Giulietta sat in the back den. I could see her through the windows. She was home-tutoring a little Somali girl along a floor balance beam, and when that task was finished, they began to toss a beanbag back and forth to each other, practicing midline exercises. Her parents sat on two chairs by the wall, watching her, the mother dressed in a flowing robe.

I felt the presence of my cousin next to me out there in the yard, and in that contagious silence I was reminded of my beautiful wife and children who were stubbornly not coming to the door in response to my little joke with the doorbell. So I rapped on the window, expecting to startle Giulietta, but when she looked up, I could not see through her dark glasses to where she was looking, nor could I tell whether she saw me.

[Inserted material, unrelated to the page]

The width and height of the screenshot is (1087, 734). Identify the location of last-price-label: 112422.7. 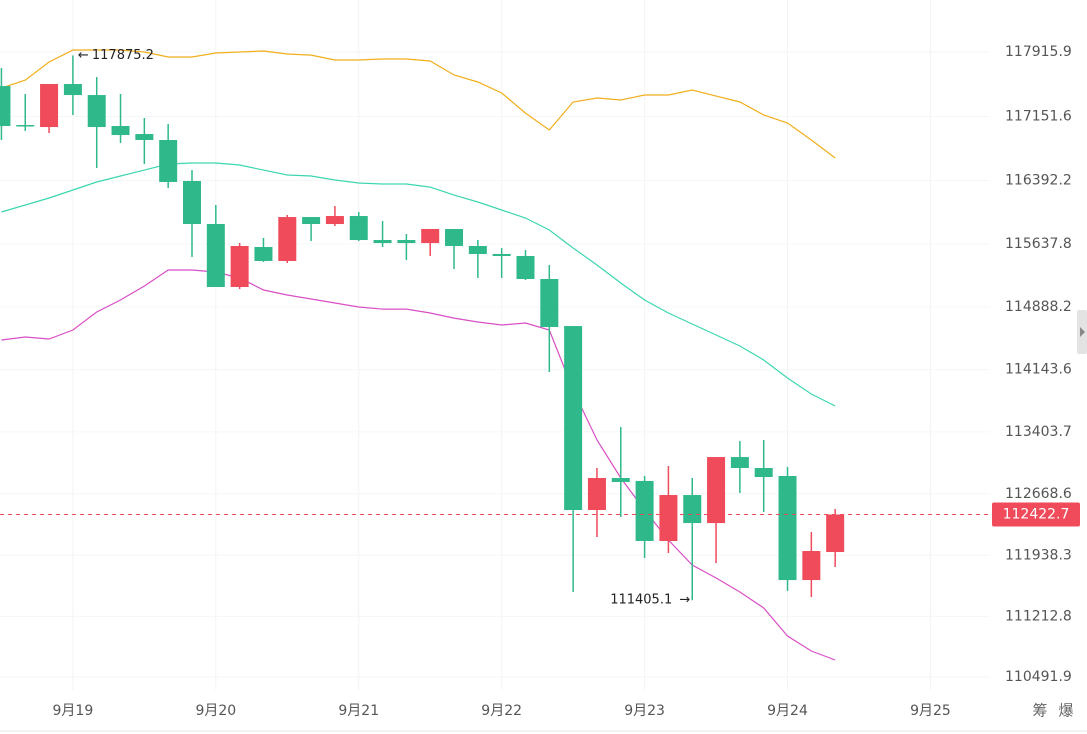
(1036, 514).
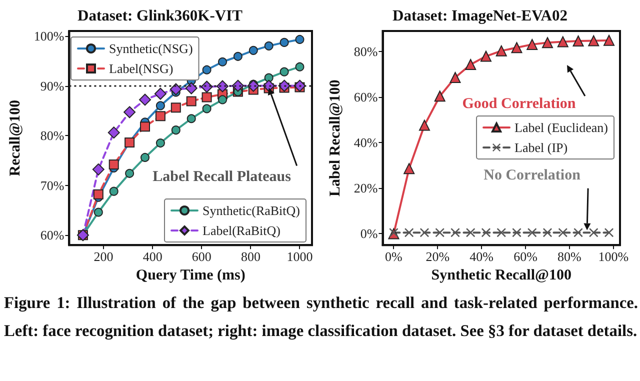 This screenshot has width=640, height=381. Describe the element at coordinates (366, 188) in the screenshot. I see `y-tick-label: 20%` at that location.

I have loved this life so much. I was prepared to wait out there forever.

The Winner

IN THE HILLS BORDERING Lake Superior’s northern shore, Krumholtz was lost. Behind the wheel, searching for a landmark, he had not seen a road sign or any other indication of a human presence for miles. The surface on which he had been driving had altered from asphalt pavement to rutted dirt, and the route appeared to be undecided about its direction. It had been headed north, but after a sharp curve, it had angled south again. The rotting telephone poles, without wires, had been listing down toward the ground and now had disappeared entirely, swallowed up by forest-matter.

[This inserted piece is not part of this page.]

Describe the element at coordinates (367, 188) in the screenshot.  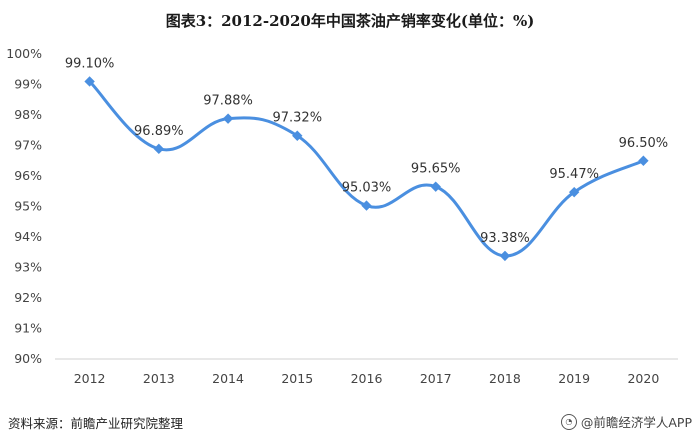
I see `data-label: 95.03%` at that location.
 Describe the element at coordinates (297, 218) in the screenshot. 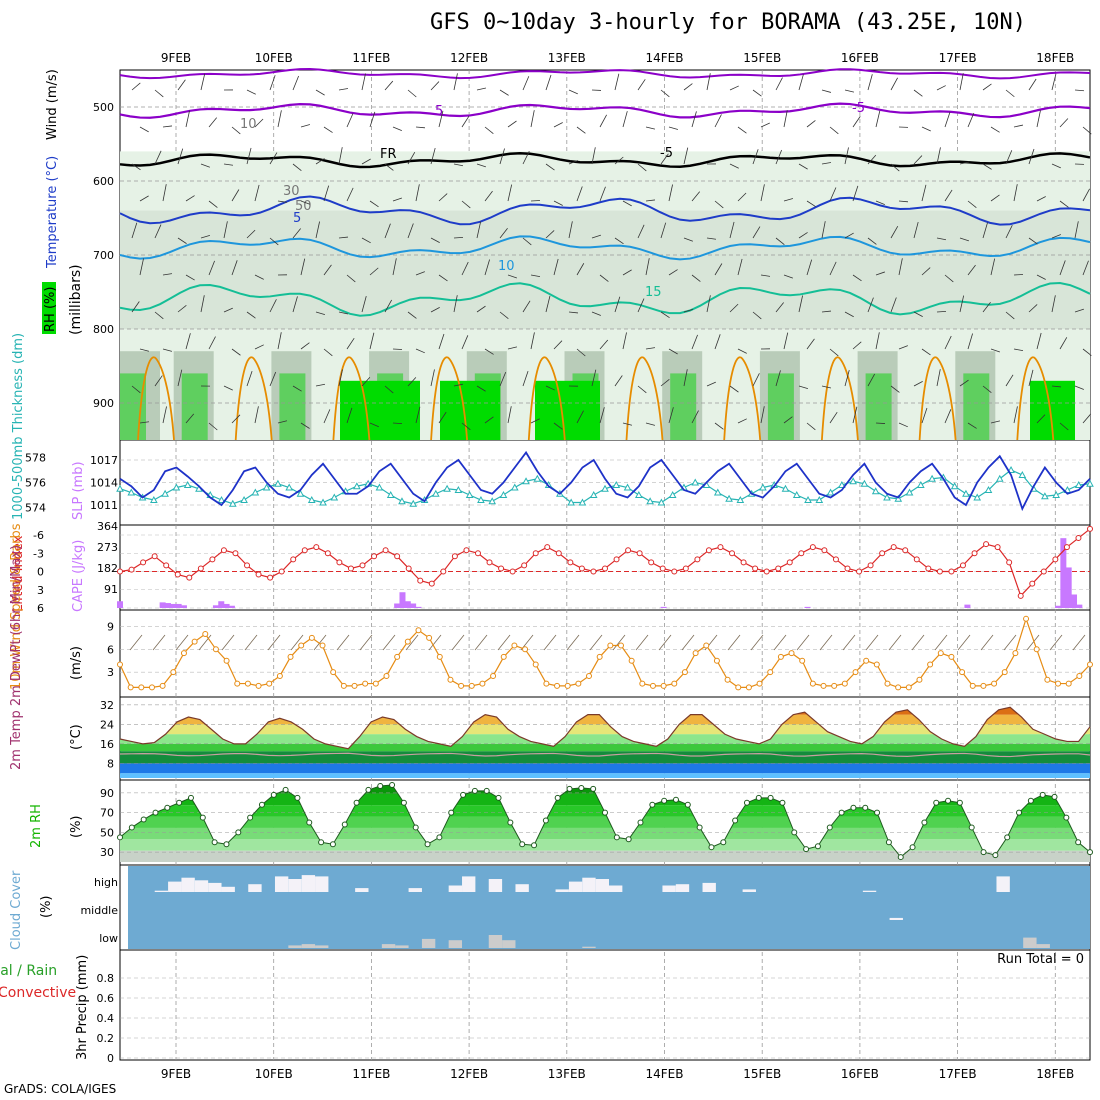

Having advanced for the last half hour feeling that he had moved back into an era of primeval undergrowth, Krumholtz found himself in a thick wooded area of spruce and maple trees. They were edging closer to the road as one mile followed another. He had lost sight of the lake and was getting anxious about the time. He pulled his rental car over — there was no shoulder, just a patch of weedy grass — to consult his directions, which appeared to be contradictory. The rental car’s GPS system wasn’t working. Having little idea of where he was, exactly, he turned off the engine and got out of the car.

The sharp raw pine scent made him think of his childhood in rural Oregon. He noticed a hawk circling above him. Nearby to the right, a sumac bush displayed deep autumnal red leaves. When he looked at it, the leaves trembled, as if his gazing had caused the bush to shiver.

He took in a deep breath, then coughed. Slowly and with careful deliberation over word choices, he began cursing.

Krumholtz was a freelance journalist and had been assigned by Success magazine to interview the subject of February’s cover story. Just as Playboy always had a foldout, Success always had a Winner. The title always appeared in uppercase format. February’s Winner, James Mallard, lived back in this forest somewhere in a large compound of his own design, Krumholtz had been informed. His article on Mallard was to include a combination of background information and personal narrative — the rise to fortune, lifestyle choices, opinions, etc. — along with anecdotes about the winner’s current well-being. To deserve a place in Success, the subject had to have made a significant mark measured in dollars. These feature articles, celebratory but not effusive or craven, would have as their subtext an understanding of the complexity of achieving great wealth. Seasonings of wit and irony were acceptable if dropped knowingly here and there throughout the article, but even a hint of skepticism in the face of affluence would be ruthlessly blue-penciled. “Vogue does not mock fashion, and we do not mock riches,” Krumholtz’s editor had told him. “The amassing of a large fortune is to the readers of our magazine a sweetly solemn thought.”